# [PROBLEM TO SOLVE]
Copy the rows below word for word, beginning with the line that contains "The height and" and continuing through the final row. Omit the pictures from your copy.

# [INFORMATION SHOWN]

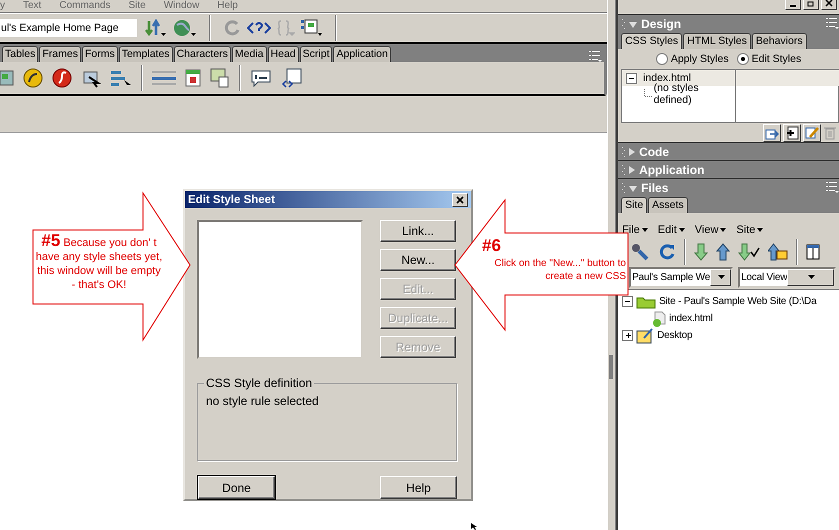 The width and height of the screenshot is (839, 530). I want to click on radio-label: Apply Styles, so click(700, 59).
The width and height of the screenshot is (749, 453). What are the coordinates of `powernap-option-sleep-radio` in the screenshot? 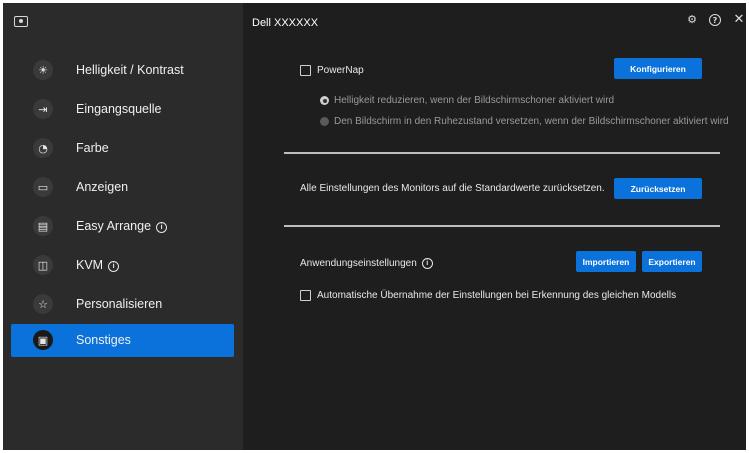 It's located at (324, 122).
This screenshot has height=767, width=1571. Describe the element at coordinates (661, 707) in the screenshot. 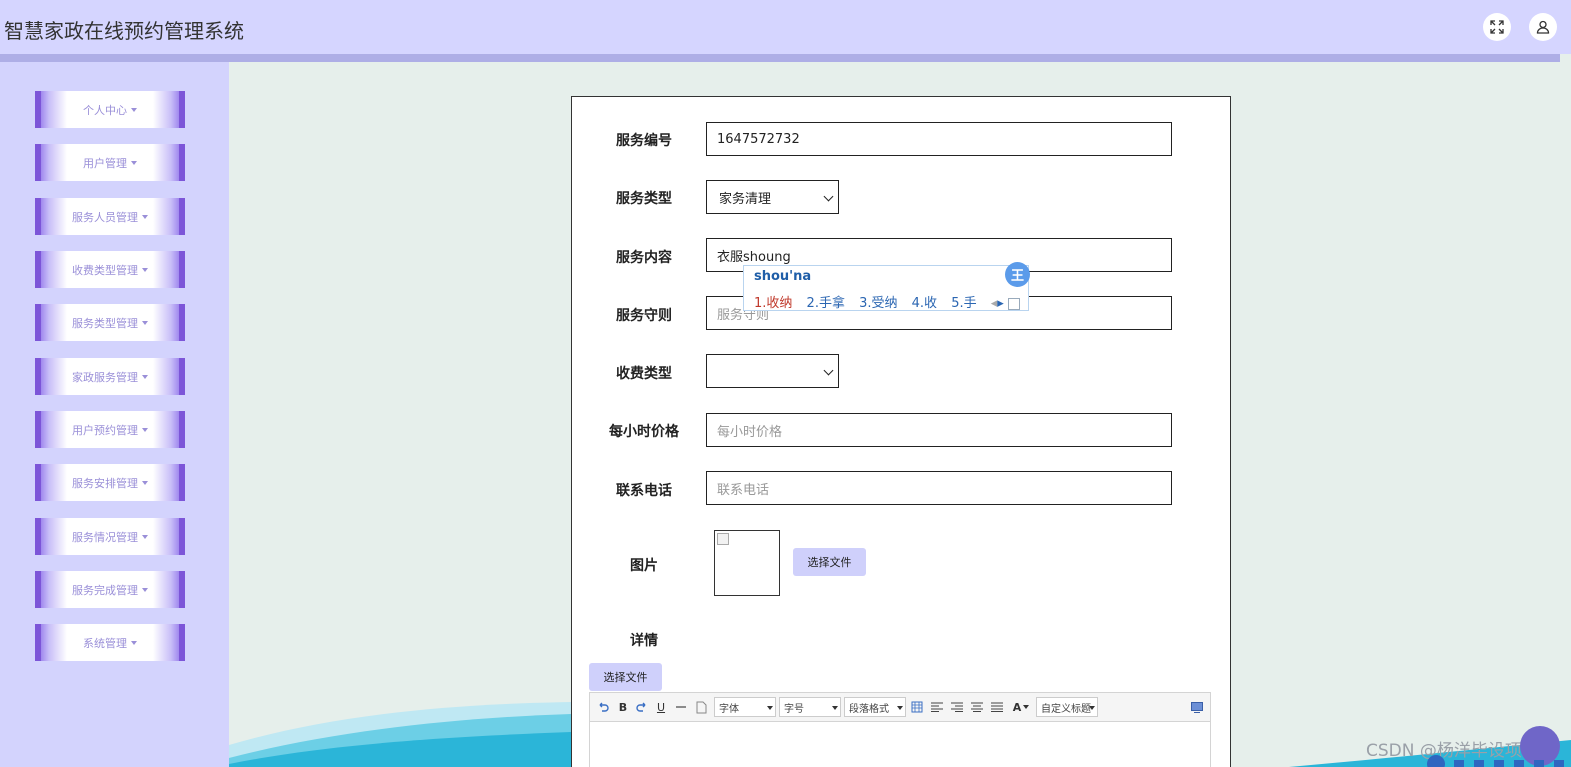

I see `underline-button: U` at that location.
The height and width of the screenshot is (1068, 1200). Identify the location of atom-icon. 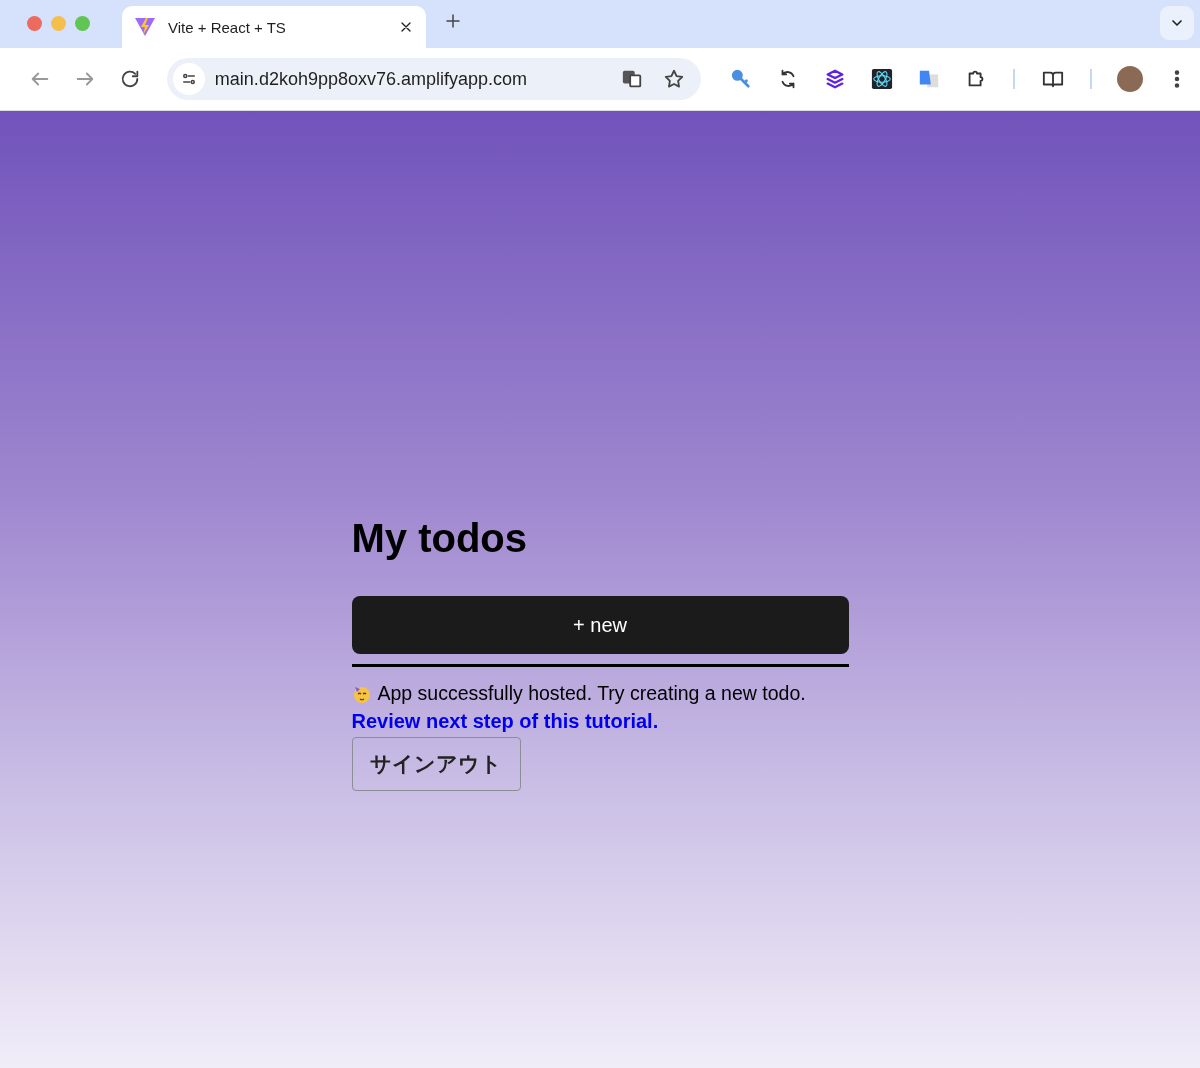
(882, 79).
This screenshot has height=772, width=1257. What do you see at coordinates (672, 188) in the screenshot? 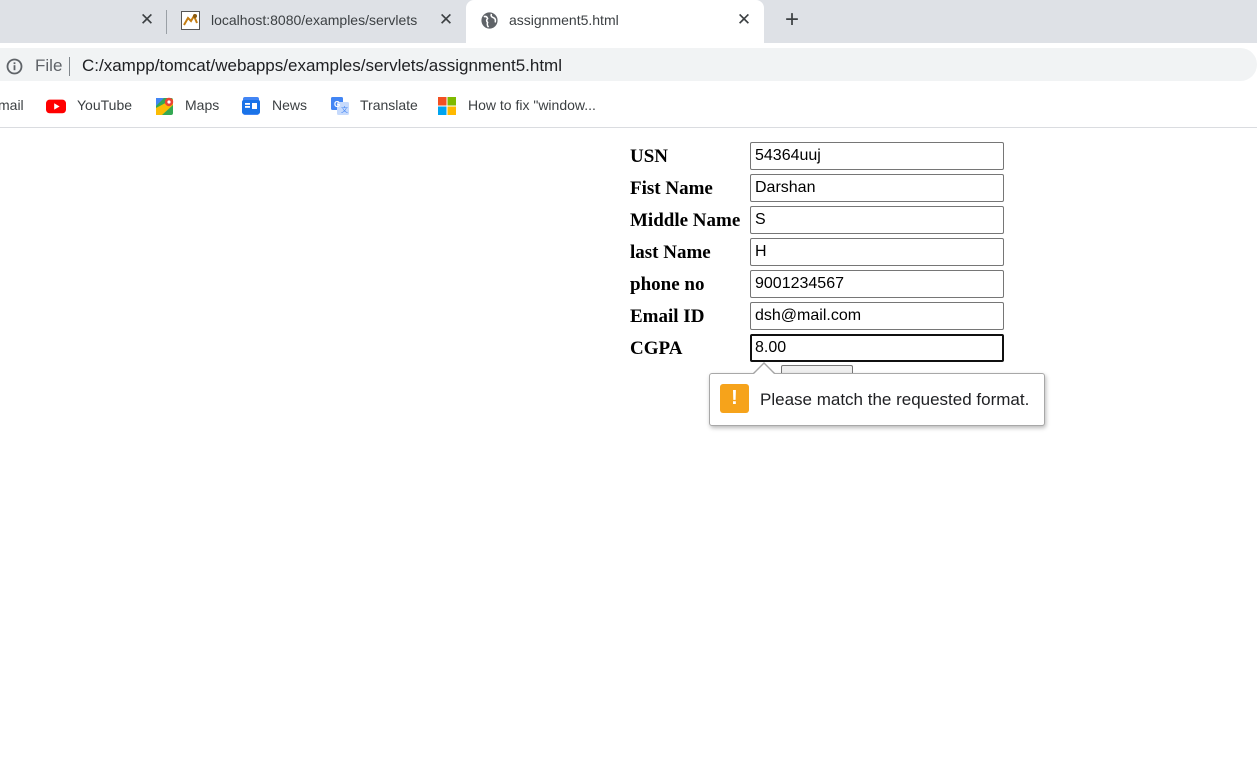
I see `first-name-label: Fist Name` at bounding box center [672, 188].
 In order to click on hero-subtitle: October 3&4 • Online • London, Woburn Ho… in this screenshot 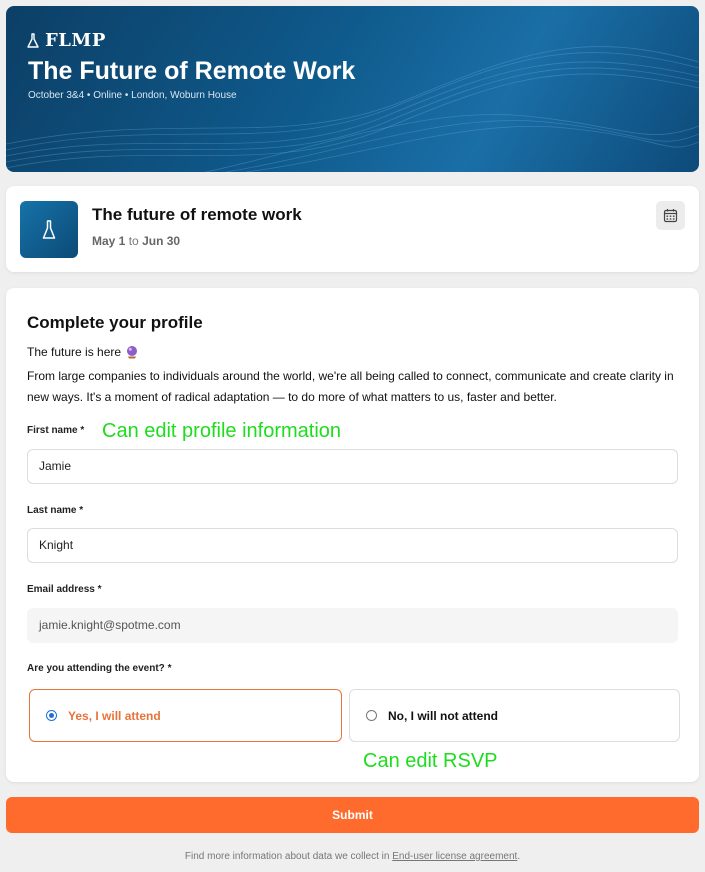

# [EXERCISE RESPONSE]
The height and width of the screenshot is (1068, 1200). Identify the location of atom-icon. 
(882, 79).
This screenshot has height=772, width=1257. What do you see at coordinates (672, 188) in the screenshot? 
I see `first-name-label: Fist Name` at bounding box center [672, 188].
 In order to click on hero-subtitle: October 3&4 • Online • London, Woburn Ho… in this screenshot 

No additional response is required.